Lung cancer is the malignancy with the highest morbidity and mortality in the world. Approximately 18% of cancer deaths are associated with lung cancer (1,2). The 5-year survival rate of lung cancer patients is low which is frequently associated with late diagnosis (3). Therefore, early diagnosis of lung cancer is of clinical importance for improving long-term prognosis. High resolution computed tomography (HRCT), which can display the morphology and location of small peripheral nodes, is the most common technique for early diagnosis of lung cancer. However, a CT examination confers limited value for distinguishing benign lung lesion from malignancy. Although a high magnitude of lung cancer-related tumor marker (e.g., CEA, CA125, and NSE) usually suggest a lung cancer diagnosis, the sensitivity and specificity are not yet high enough for early screening and diagnosis of lung cancer in clinical practice.

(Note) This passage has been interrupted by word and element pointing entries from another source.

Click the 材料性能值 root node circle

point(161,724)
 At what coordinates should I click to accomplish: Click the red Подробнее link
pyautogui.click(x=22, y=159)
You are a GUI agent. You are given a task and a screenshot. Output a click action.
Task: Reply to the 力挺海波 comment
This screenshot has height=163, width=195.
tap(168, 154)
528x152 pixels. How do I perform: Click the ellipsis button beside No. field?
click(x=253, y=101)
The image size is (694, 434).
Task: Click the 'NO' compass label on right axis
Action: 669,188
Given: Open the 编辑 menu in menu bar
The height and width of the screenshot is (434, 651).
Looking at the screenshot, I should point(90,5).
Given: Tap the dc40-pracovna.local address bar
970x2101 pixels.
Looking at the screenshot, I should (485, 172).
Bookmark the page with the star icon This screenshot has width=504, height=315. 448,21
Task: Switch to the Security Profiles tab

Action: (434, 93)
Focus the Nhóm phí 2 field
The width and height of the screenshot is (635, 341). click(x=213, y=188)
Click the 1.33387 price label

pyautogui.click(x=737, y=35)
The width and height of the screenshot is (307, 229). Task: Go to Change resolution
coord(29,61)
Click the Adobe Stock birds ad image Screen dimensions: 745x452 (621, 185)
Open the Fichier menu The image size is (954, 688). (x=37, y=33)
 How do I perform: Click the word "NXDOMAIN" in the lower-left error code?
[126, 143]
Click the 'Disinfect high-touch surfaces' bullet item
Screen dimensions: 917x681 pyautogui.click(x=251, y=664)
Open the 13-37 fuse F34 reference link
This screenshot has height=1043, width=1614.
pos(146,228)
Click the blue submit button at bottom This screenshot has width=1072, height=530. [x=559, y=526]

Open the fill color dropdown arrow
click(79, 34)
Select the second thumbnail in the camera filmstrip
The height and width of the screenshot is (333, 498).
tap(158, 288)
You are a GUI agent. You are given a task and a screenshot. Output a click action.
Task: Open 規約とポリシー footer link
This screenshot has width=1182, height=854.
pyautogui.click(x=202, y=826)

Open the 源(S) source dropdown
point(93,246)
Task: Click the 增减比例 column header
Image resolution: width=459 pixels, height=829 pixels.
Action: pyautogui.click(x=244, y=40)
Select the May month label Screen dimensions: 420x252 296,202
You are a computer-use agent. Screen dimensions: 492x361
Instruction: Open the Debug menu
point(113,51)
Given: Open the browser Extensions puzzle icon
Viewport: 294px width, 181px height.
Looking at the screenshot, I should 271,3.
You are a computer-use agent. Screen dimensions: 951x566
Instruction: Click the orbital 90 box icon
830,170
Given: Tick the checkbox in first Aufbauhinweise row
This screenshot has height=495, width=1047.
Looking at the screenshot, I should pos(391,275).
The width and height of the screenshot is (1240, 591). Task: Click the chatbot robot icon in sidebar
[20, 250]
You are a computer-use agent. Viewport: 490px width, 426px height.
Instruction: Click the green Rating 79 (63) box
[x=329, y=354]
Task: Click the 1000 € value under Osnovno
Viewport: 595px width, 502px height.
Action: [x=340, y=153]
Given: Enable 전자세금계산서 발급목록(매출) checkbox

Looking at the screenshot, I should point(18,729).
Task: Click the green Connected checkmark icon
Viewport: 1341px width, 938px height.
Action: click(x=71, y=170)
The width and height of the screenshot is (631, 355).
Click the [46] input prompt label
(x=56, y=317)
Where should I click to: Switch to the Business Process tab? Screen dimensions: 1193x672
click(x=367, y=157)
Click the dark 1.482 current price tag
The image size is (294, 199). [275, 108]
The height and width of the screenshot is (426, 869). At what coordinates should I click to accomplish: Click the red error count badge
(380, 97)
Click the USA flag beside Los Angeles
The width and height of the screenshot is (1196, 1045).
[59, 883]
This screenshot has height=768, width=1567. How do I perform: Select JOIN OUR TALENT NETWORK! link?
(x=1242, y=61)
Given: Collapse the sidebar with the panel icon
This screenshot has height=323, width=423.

The clinical significance of circulating tumor cells (CTCs) has been widely studied (4-7). CTC refers to a group of tumor cell that detach from the primary or metastatic foci of solid tumors, and spontaneously enter the peripheral blood circulation, whereas CTC is commonly absent in normal individuals. CTCs detection, a novel non-invasive method for identifying of malignant lesion, is reportedly to be applicable for the diagnosis of solid malignant tumors (8). The chromosome enumeration probe 8 (CEP8) were amplificated frequently in lung cancer specimens with 81% amplification percentage (9). In addition, CTCs detection can specifically identify chromosome amplification in tumor cells detach from lung cancer lesions. Hence, this detection is also called a “liquid biopsy”.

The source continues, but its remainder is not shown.